На следующее утро Белег уходил. Турин пошел проводить его. Они отошли уже на расстояние полета стрелы, но пока не сказали друг другу ни слова. Наконец, Белег остановился.

– Значит, нам прощаться, сын Хурина?

Турин отвел глаза. Он взглянул на запад, увидел величественную вершину Амон Руд и, не раздумывая, упрямо ответил:

– Ты говоришь, чтобы я искал тебя в Димбаре. А я тебе скажу: давай встретимся на Амон Руд. А нет – так больше нам не увидеться.

На том они расстались, опечаленные друг другом.

Белегу ничего не оставалось, как вернуться в Менегрот и доложить Тинголу о случившемся. Он умолчал только о приеме, оказанном ему товарищами Турина. Тингол выслушал воина и вздохнул:

– Что же я еще могу для него сделать?

– Позволь мне уйти, повелитель, – попросил Белег. – Я постараюсь направлять и охранять его хоть издали. Пусть никто не скажет, что легковесны слова эльфов. Жаль будет, если такой воин напрасно сгинет в глуши.

– Поступай, как знаешь, – молвил Тингол. – Ты много сделал для Дориата, нашел моего приемного сына, и мне не хочется отпускать тебя, не наградив достойно. Я готов исполнить любое твое желание, если это в моих силах.

Немного подумав, Белег попросил:

– Дал бы ты мне добрый меч, Владыка! Орков теперь развелось много, доходит до рукопашной, а мой прежний меч порядком поистерся об их доспехи.

– Выбирай любой, – ответил Тингол, – только, прошу тебя, оставь мне мой Аранруф.
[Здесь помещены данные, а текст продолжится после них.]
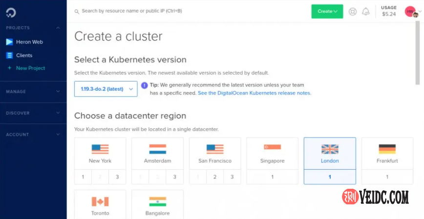Open the support lifebuoy icon
The height and width of the screenshot is (219, 424).
(x=353, y=11)
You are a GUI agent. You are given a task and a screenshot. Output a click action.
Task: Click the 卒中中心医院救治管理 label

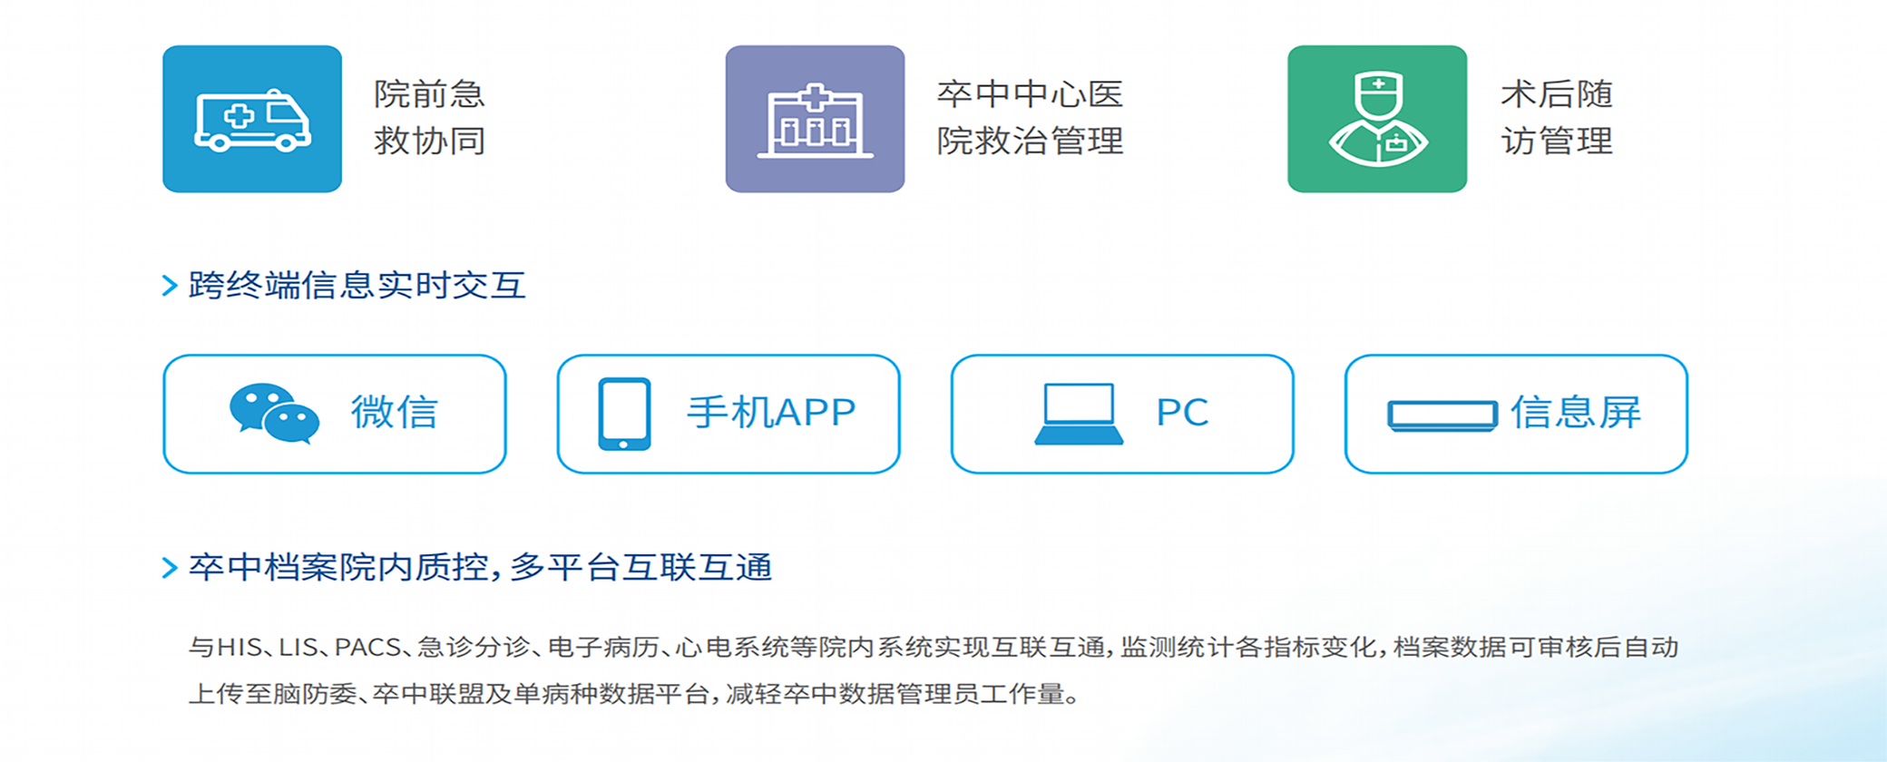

Белег выбрал Англахэл. Бесценным слыл этот клинок, выкованный из упавшей с неба звезды. Перед ним не могло устоять никакое земное железо. Сравниться с ним мог только один меч в Среднеземье, сделанный из того же куска тем же мастером Эолом Темным Эльфом. Когда-то он расплатился Англахэлом с Тинголом за дозволение поселиться в Нан Эльмуте и потом долго жалел об этом. Второй клинок он оставил у себя, но Маэглин, покидая родной дом, тайком унес его.

Тингол подал Англахэл Белегу, как это принято, рукоятью вперед. В этот миг Мелиан взглянула на лезвие меча и тихо произнесла:

– Злобу таит этот клинок. В нем еще живо темное сердце кузнеца. Он не будет верен хозяйской руке и недолго послужит тебе.

– Судьбе виднее, – ответил Белег, – а пока я все-таки поработаю им.

– Тогда прими и мой дар, друг Белег, – сказала Мелиан. – Он пригодится тебе в глуши, и твоим друзьям тоже. – С этими словами протянула Королева воину связку лембас, эльфийского дорожного хлеба, завернутого в серебристые листья. Узел шнурка был опечатан королевской печатью в форме последнего цветка Телпериона. По обычаям Эльдаров только Королева может хранить и дарить лембас. Люди никогда не получали его; позволив разделить лембас с Турином, Мелиан не могла оказать большей почести сыну Хурина.

С этими дарами покинул Белег Менегрот и, не задерживаясь, отправился к своему отряду, стоявшему на границе северных топей. Казалось, его новый меч радовался работе, и вскоре орков в Димбаре почти не осталось.

Настала зима, война поутихла, и тогда Белег отлучился из отряда, не ведая, что покидает его навсегда.

* * *

Расставшись с другом, Турин повел свою ватагу на запад, прочь от долины Сириона. Они устали жить в постоянной опасности и теперь хотели отыскать надежное логово, где можно было бы перезимовать безбедно.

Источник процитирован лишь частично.